INPUT RECORDS:
○ ○ ○ ○ ○

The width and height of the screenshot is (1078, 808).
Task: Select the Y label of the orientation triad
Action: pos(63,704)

○ ○ ○ ○ ○

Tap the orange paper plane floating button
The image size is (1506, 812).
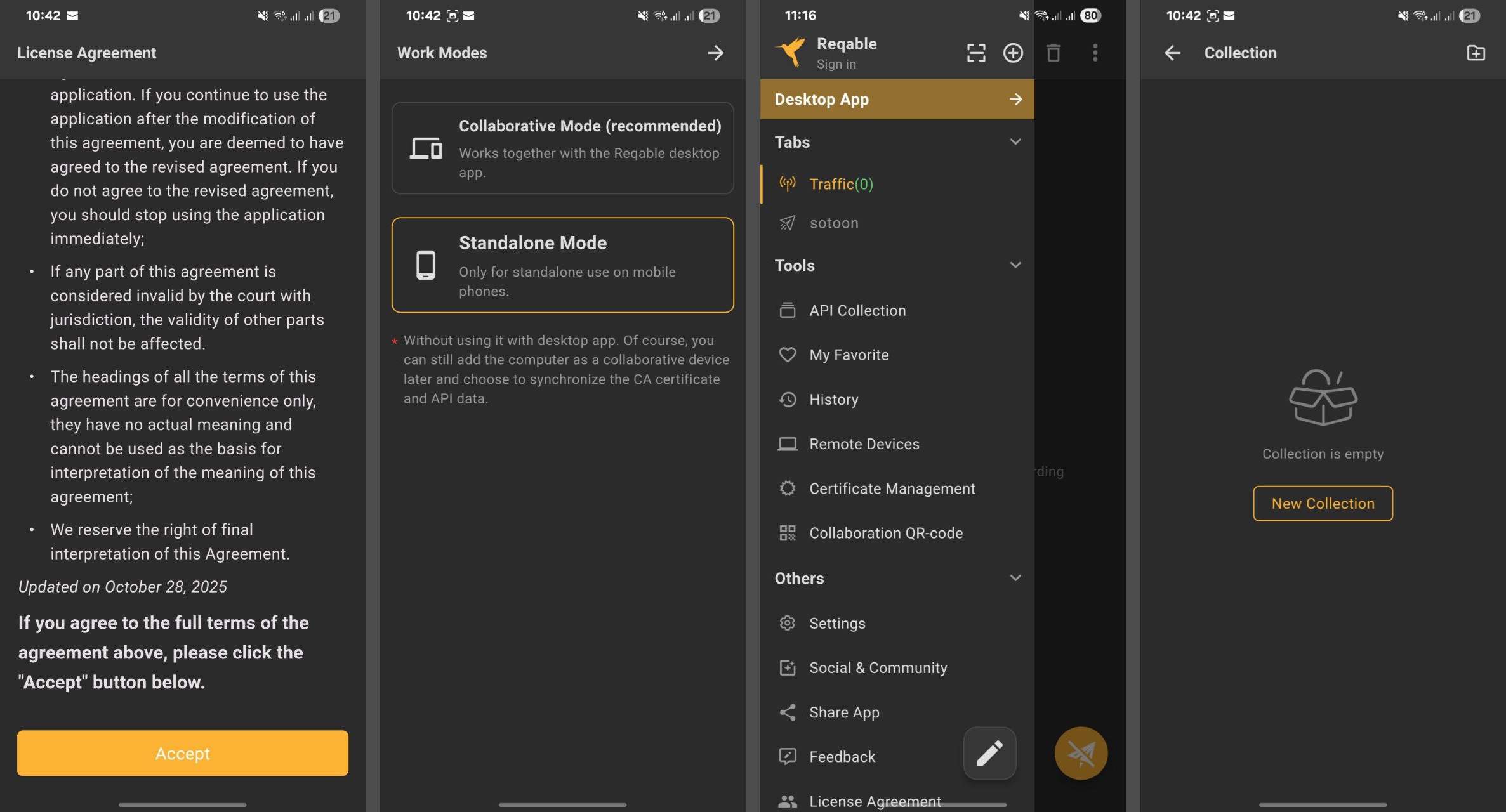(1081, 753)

○ ○ ○ ○ ○

WHAT NEEDS TO BE DONE:
In the listing, swap "orange" for "blue" and give back only the lines from the one with "Tap the orange paper plane floating button" to the one with "(1081, 753)", with nothing else changed. Leave the picture out.

REPLY TO THE EXERCISE:
Tap the blue paper plane floating button
The image size is (1506, 812).
(1081, 753)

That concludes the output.